Upon receipt of the getblocks
message, the sync node takes the first (and only) header hash and searches its local best block chain for a block with that header hash. It finds that block 0 matches, so it replies with 500 block inventories (the maximum response to a getblocks
message) starting from block 1. It sends these inventories in the inv
message illustrated below.
Inventories are unique identifiers for information on the network. Each inventory contains a type field and the unique identifier for an instance of the object. For blocks, the unique identifier is a hash of the block’s header.
The block inventories appear in the inv
message in the same order they appear in the block chain, so this first inv
message contains inventories for blocks 1 through 501. (For example, the hash of block 1 is 4343...0000
as seen in the illustration above.)
The IBD node uses the received inventories to request 128 blocks from the sync node in the getdata
message illustrated below.
It’s important to blocks-first nodes that the blocks be requested and sent in order because each block header references the header hash of the preceding block. That means the IBD node can’t fully validate a block until its parent block has been received. Blocks that can’t be validated because their parents haven’t been received are called orphan blocks; a subsection below describes them in more detail.
Upon receipt of the getdata
message, the sync node replies with each of the blocks requested. Each block is put into serialized block format and sent in a separate block
message. The first block
message sent (for block 1) is illustrated below.
The IBD node downloads each block, validates it, and then requests the next block it hasn’t requested yet, maintaining a queue of up to 128 blocks to download. When it has requested every block for which it has an inventory, it sends another getblocks
message to the sync node requesting the inventories of up to 500 more blocks. This second getblocks
message contains multiple header hashes as illustrated below:
Upon receipt of the second getblocks
message, the sync node searches its local best block chain for a block that matches one of the header hashes in the message, trying each hash in the order they were received. If it finds a matching hash, it replies with 500 block inventories starting with the next block from that point. But if there is no matching hash (besides the stopping hash), it assumes the only block the two nodes have in common is block 0 and so it sends an inv
starting with block 1 (the same inv
message seen several illustrations above).

○ ○ ○ ○ ○ ○ ○

§ WORK INSTRUCTIONS
a) Using the block-download passage, decide whether each statement agrees with it, answering yes or no and quoting the words that settle it: (i) an inventory for a block identifies it by a hash of the block's header; (ii) the sync node sends all the requested blocks together in one block message; (iii) the IBD node keeps a queue of up to 128 blocks to download.
b) Print everything in the block-download passage from "Inventories are unique" down to "the block’s header.".
The data has no part in this work.

○ ○ ○ ○ ○ ○ ○

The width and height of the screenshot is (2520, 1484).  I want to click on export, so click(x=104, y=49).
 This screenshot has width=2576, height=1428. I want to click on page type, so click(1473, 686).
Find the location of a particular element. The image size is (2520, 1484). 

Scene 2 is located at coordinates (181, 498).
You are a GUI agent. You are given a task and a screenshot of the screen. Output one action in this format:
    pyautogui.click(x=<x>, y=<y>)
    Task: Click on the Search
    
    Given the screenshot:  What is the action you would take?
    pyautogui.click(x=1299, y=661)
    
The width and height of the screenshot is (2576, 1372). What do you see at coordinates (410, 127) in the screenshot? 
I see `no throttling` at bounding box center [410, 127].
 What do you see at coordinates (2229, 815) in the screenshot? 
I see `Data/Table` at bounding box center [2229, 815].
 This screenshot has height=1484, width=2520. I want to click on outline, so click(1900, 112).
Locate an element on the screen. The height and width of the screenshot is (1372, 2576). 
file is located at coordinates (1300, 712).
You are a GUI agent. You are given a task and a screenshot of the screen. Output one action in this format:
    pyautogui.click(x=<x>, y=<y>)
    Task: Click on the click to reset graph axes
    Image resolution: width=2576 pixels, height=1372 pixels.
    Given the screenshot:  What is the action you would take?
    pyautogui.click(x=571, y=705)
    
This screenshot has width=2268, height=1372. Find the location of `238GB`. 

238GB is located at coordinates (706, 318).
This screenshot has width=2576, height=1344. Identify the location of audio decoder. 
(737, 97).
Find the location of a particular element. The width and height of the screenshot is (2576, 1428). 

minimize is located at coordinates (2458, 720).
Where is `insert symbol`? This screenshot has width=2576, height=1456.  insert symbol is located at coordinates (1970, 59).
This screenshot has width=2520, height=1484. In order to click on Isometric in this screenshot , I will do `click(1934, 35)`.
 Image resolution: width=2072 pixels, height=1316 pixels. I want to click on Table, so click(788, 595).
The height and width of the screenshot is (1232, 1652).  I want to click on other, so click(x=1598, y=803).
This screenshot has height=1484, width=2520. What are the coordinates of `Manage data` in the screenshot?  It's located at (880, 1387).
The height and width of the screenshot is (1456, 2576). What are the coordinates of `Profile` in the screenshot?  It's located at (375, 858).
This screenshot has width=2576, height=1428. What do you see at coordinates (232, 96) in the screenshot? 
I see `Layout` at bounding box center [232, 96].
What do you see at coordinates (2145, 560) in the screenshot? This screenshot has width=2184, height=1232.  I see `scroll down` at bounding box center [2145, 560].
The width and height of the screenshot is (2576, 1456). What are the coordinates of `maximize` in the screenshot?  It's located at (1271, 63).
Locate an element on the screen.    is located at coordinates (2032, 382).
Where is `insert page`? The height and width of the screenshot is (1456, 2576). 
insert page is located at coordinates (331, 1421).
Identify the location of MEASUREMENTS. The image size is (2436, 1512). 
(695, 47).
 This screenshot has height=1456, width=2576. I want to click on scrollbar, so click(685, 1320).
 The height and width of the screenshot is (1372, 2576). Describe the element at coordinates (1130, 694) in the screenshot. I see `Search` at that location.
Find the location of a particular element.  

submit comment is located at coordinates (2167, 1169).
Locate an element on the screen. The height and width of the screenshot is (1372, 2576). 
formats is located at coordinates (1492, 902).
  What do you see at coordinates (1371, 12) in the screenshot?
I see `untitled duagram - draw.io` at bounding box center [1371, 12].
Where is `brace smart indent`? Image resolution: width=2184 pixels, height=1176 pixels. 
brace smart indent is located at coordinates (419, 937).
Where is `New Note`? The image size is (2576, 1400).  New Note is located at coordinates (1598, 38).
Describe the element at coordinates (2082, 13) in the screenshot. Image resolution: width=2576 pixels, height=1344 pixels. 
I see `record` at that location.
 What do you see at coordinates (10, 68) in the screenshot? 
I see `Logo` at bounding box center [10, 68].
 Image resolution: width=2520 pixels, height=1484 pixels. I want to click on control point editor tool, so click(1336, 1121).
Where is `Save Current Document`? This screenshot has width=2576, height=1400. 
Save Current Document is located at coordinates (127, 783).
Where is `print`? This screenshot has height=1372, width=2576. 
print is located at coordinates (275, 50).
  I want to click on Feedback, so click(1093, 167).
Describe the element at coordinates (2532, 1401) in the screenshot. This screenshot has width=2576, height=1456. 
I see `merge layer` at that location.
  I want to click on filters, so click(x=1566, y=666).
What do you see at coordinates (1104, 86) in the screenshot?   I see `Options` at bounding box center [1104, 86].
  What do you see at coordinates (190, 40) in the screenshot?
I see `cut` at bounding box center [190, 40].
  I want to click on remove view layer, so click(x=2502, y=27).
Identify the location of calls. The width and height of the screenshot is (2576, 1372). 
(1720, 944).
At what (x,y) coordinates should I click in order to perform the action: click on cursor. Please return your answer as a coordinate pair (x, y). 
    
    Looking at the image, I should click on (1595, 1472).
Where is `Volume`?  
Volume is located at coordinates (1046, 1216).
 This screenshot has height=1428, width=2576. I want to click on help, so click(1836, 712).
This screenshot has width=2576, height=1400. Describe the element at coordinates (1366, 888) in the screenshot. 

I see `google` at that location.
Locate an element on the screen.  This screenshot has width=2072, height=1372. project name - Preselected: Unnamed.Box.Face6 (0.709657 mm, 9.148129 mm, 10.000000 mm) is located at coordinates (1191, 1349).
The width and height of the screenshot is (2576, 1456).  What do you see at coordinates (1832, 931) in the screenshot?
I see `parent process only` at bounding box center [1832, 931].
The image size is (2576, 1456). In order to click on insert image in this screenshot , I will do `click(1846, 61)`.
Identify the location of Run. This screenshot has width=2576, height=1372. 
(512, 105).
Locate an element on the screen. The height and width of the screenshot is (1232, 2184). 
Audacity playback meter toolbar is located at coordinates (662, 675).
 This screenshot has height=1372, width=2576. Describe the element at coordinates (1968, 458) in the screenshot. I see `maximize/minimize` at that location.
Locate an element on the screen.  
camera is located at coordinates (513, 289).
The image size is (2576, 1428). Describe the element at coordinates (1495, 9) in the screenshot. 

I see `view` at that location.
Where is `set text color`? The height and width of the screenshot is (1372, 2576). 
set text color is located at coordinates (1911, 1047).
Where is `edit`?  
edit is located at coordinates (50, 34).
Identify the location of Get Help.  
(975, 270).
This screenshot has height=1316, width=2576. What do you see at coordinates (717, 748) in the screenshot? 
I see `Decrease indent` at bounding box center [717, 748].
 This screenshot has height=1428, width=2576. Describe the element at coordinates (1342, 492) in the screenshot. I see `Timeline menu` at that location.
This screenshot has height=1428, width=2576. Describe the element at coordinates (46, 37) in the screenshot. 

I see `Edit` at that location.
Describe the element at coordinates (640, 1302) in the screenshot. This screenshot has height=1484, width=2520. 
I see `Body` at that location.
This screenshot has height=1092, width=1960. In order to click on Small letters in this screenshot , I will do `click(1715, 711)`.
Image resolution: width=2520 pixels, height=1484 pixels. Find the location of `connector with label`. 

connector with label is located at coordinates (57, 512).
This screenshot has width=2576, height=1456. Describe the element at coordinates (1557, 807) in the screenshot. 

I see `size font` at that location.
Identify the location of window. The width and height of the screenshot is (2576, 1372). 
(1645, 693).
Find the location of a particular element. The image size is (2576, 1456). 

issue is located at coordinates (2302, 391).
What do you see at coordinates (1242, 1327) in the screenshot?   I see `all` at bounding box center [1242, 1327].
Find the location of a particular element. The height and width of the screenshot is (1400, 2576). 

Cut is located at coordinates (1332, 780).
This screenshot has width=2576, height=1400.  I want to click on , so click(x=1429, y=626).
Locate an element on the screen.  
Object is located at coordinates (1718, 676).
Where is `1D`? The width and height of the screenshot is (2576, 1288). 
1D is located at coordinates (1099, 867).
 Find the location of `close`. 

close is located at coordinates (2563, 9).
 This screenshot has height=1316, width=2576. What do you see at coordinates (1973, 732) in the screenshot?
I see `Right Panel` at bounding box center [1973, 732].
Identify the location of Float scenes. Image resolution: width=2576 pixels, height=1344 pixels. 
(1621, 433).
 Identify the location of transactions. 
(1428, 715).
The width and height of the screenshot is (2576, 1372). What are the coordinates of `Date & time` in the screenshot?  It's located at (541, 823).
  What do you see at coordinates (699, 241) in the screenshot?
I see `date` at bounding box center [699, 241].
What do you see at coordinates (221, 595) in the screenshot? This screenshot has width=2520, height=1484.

○ ○ ○ ○ ○ ○ ○

§ ANSWERS FOR THE EXERCISE
a)
(i) Yes: "For blocks, the unique identifier is a hash of the block’s header."
(ii) No: "Each block is put into serialized block format and sent in a separate block"
(iii) Yes: "maintaining a queue of up to 128 blocks to download"

b)
Inventories are unique identifiers for information on the network. Each inventory contains a type field and the unique identifier for an instance of the object. For blocks, the unique identifier is a hash of the block’s header.